Page:Le Tour du monde, nouvelle série - 20.djvu/39

La bibliothèque libre.
Le texte de cette page a été corrigé et est conforme au fac-similé.

Mercredi, 1er mars. — Notre poney est mort ! Il est évident que ces animaux ne peuvent supporter les blizzards. Leur poil n’est pas suffisamment serré. Même avec une robe épaisse, ils seraient d’ailleurs très éprouvés par ces tempêtes. De pareils accidents doivent être évités au début d’un voyage. Aussi, l’an prochain, nous ne partirons pour le Pôle que lorsque la saison sera suffisamment avancée.

Jeudi, 2 mars. — Les événements des dernières quarante-huit heures ont failli anéantir tous nos espoirs et entraîner l’échec de l’expédition. Ma seule consolation est que tous les hommes sont saufs.

Hier, après la nuit lugubre pendant laquelle notre poney a succombé, nous sommes partis de bonne heure, Oates, Gran et moi, pour le dépôt de fourrage[1]. En approchant de cette cache, j’aperçois la mer couverte d’énormes glaçons en dérive, le ciel bas et sombre. Tout d’abord je ne prête guère attention à cette vision, pensant que ce n’est qu’un effet de mirage ; arrivé près du dépôt, la réalité se découvre terrifiante. La débâcle s’était réellement produite, et le détroit se trouvait rempli de fragments détachés du front de la Barrière. Songeant aussitôt aux poneys et aux chiens, une poignante anxiété me saisit. Tandis que nous suivons le bord de la mer, soudain une crevasse s’ouvre sous nos pas. En courant, nous réussissons à la franchir, mais bientôt de nouvelles fentes se découvrent devant nous ; nous filons alors aussi vite que possible et ne respirons qu’une fois sur la ligne Safety Camp et Castle Rock.

Ma première pensée est de prévenir le lieutenant Evans de la situation. Nous dressons alors la tente, et Gran part aussitôt porter une note au dépôt. Si les escouades sont arrivées saines et sauves soit sur la Barrière, soit à la pointe de la Hutte, elles auront envoyé immédiatement un message à Safety Camp et ce message doit être arrivé. Une demi-heure plus tard, Dieu soit loué ! je découvre deux hommes dans la direction de Pram Point. Ce sont Wilson et Meares qui avaient conduit les chiens à la pointe de la Hutte. Grande est leur surprise de me voir. Du haut d’Observation Hill nos camarades ont aperçu les poneys en détresse sur la banquise ; ils redoutent qu’ils aient été entraînés au large par la dérive. Dès qu’ils avaient connu la position critique des chevaux, sans prendre le temps de déjeuner, nos amis s’étaient mis en route. Tout en discutant la situation, nous leur préparons du cacao. Wilson finissait sa tasse lorsque nous distinguons un homme venant de l’Ouest et allant vers le dépôt. Immédiatement Gran part à sa rencontre.

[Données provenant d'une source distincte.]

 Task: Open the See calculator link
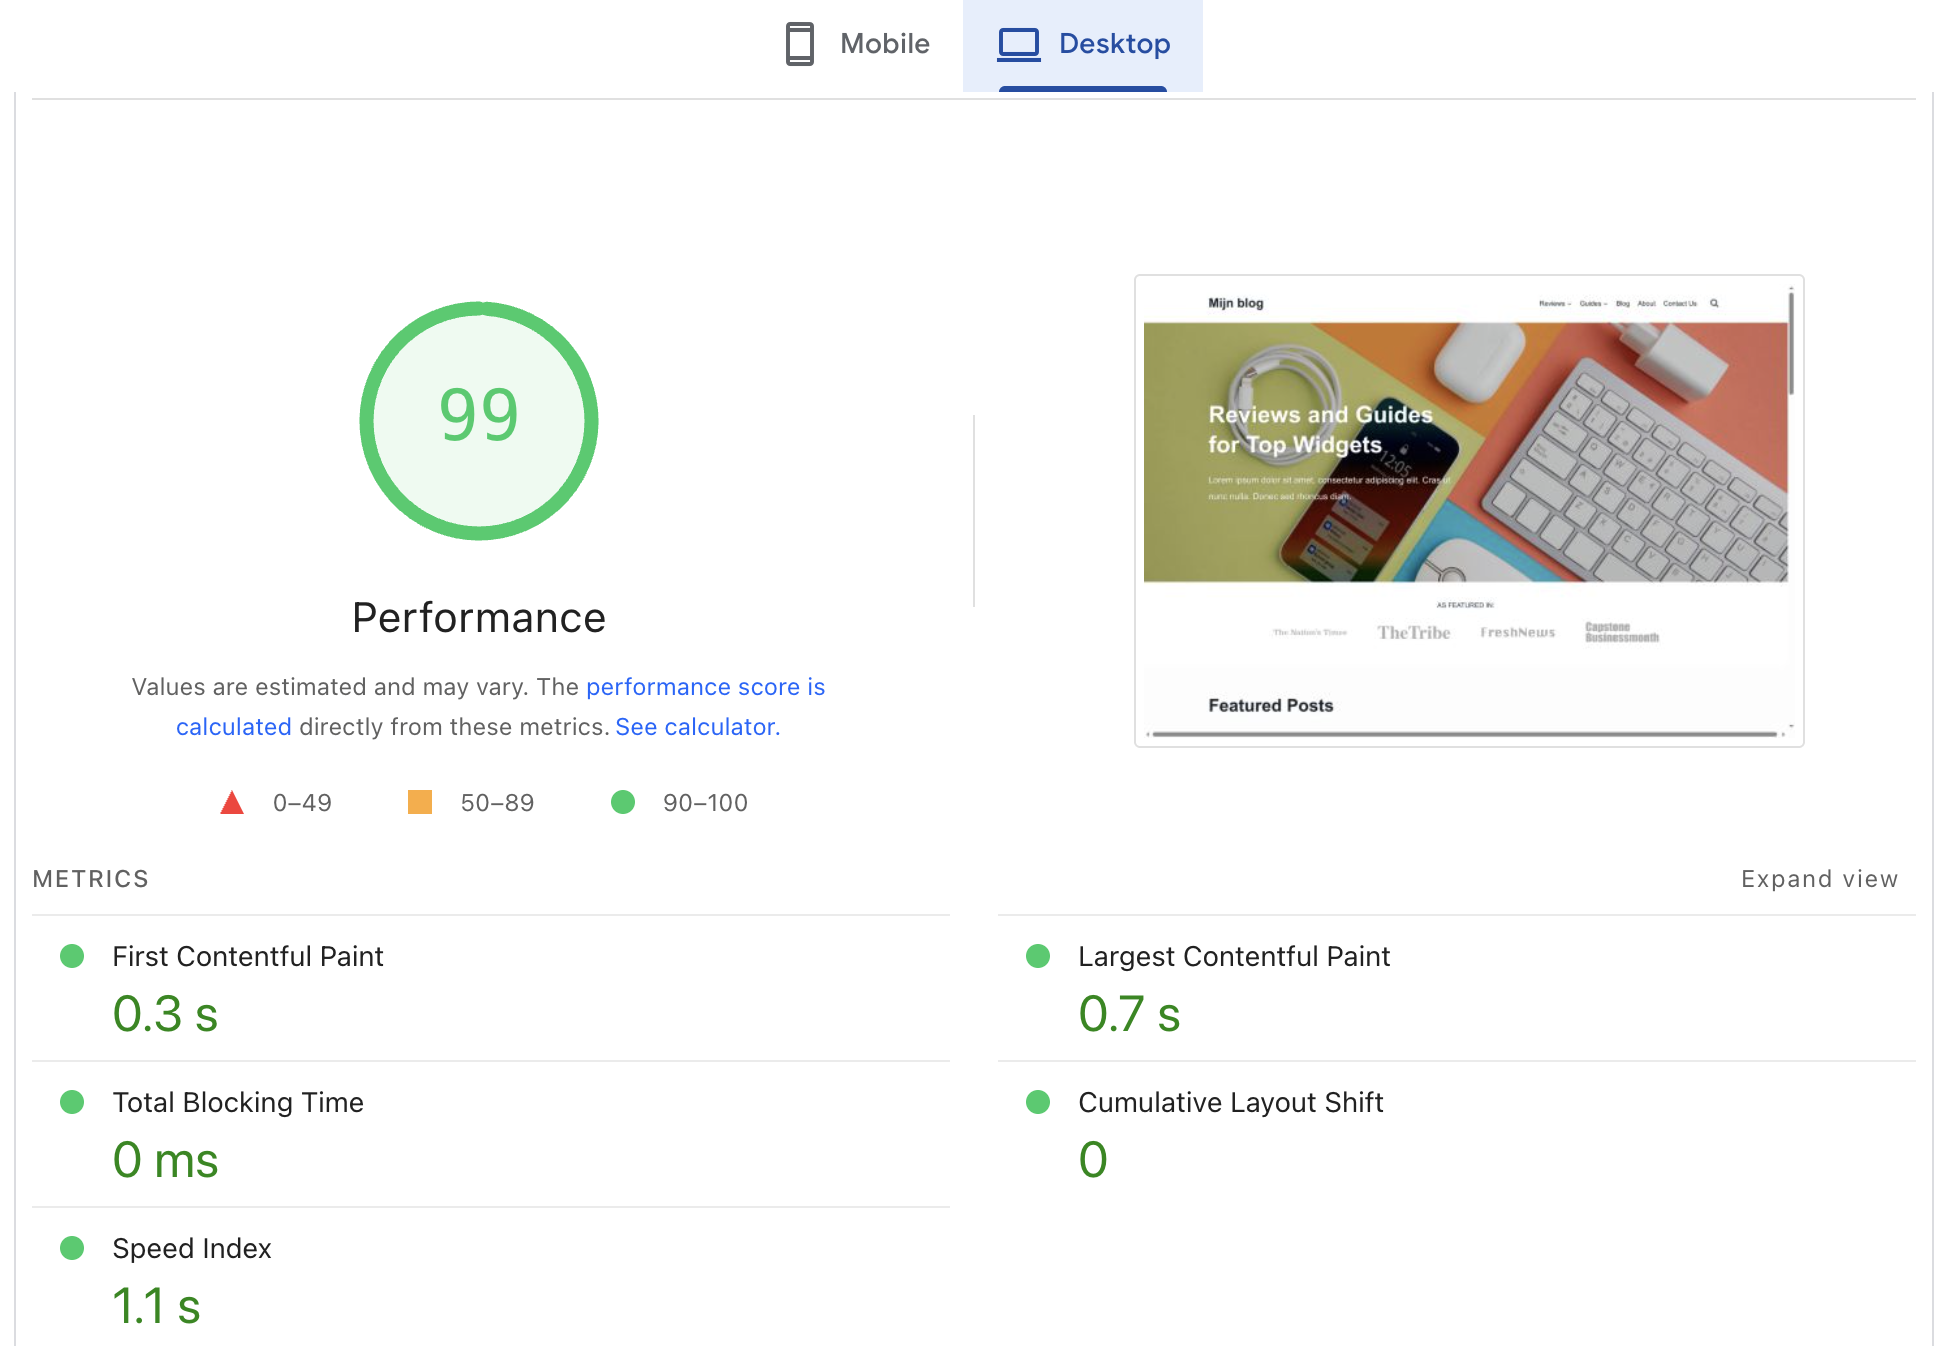697,727
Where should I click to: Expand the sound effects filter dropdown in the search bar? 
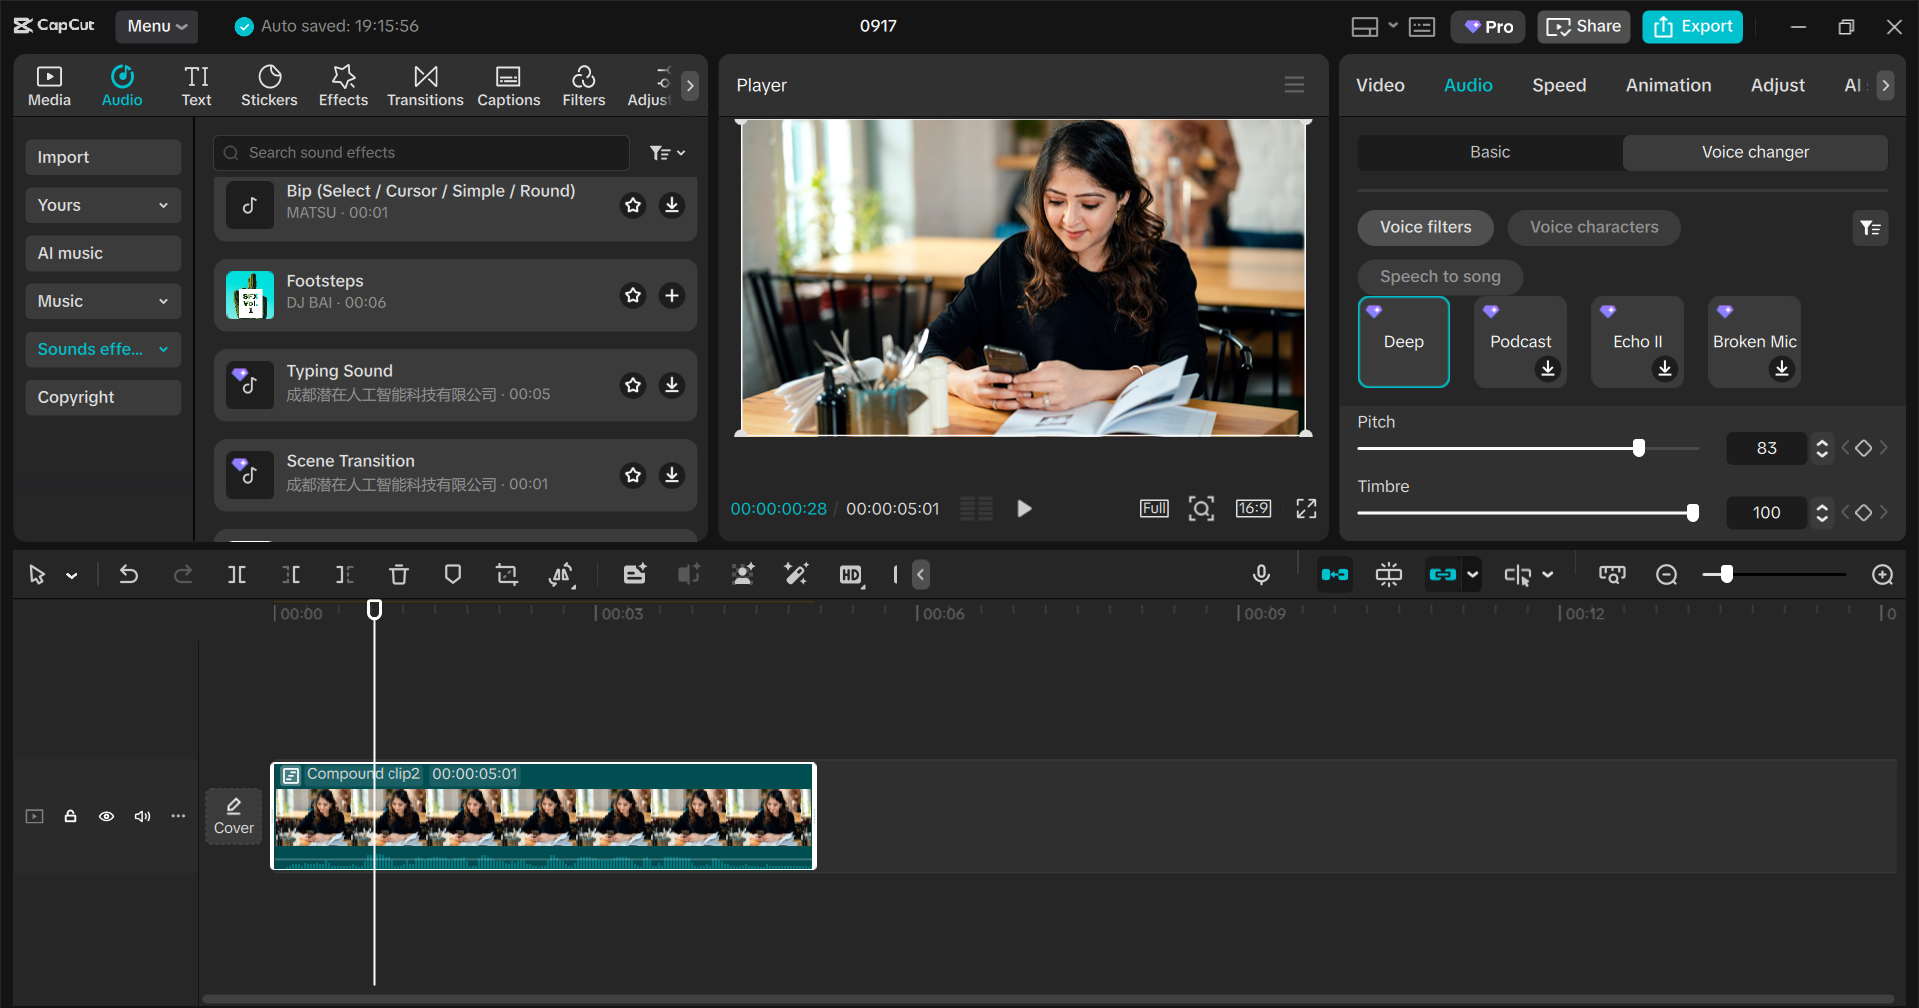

C’est Crean, il est tellement épuisé qu’il peut difficilement s’exprimer. La nuit dernière à 2 h. 30 du matin, l’escouade des poneys avait campé sur la banquise. Deux heures plus tard…

LE PONEY MICHAEL SE ROULANT SUR LA GLACE.

Vendredi, 3 mars. — Je continue aujourd’hui mon récit interrompu hier. Deux heures plus tard, Bowers s’aperçoit que la glace s’était brusquement disloquée tout autour de la tente : une crevasse s’était ouverte sur la ligne même des piquets et un poney avait déjà disparu. Rapidement l’escouade plie bagage et bat en retraite ; on fait sauter les chevaux d’un glaçon sur l’autre, après quoi on fait passer les charges. Dans cette circonstance les trois hommes ont fourni un labeur énorme et déployé un courage admirable. Après une lutte désespérée et au prix de mille dangers nos camarades réussissent à atteindre de gros glaçons, près de la Barrière, d’où ils espéraient pouvoir escalader la falaise terminale du glacier ! Hélas ! de larges crevasses s’ouvraient au pied de la haute paroi de glace et en défendaient l’accès. Crean s’offrit alors à partir seul à ma recherche à ce moment. Par tous les trous de la banquise des orques montraient leurs têtes menaçantes. Heureusement les poneys n’en manifestaient aucune frayeur.

Sautant de glaçon en glaçon, Crean réussit à arriver à proximité de la falaise terminale de la Barrière. Là, étant parvenu à gagner un gros bloc, au pied de l’escarpement de glace, il put, à l’aide de son bâton, escalader le sommet de la Barrière.

  1. Il était situé à 800 mètres du bord de la Barrière, au Sud-Sud-Est de la pointe de la Hutte.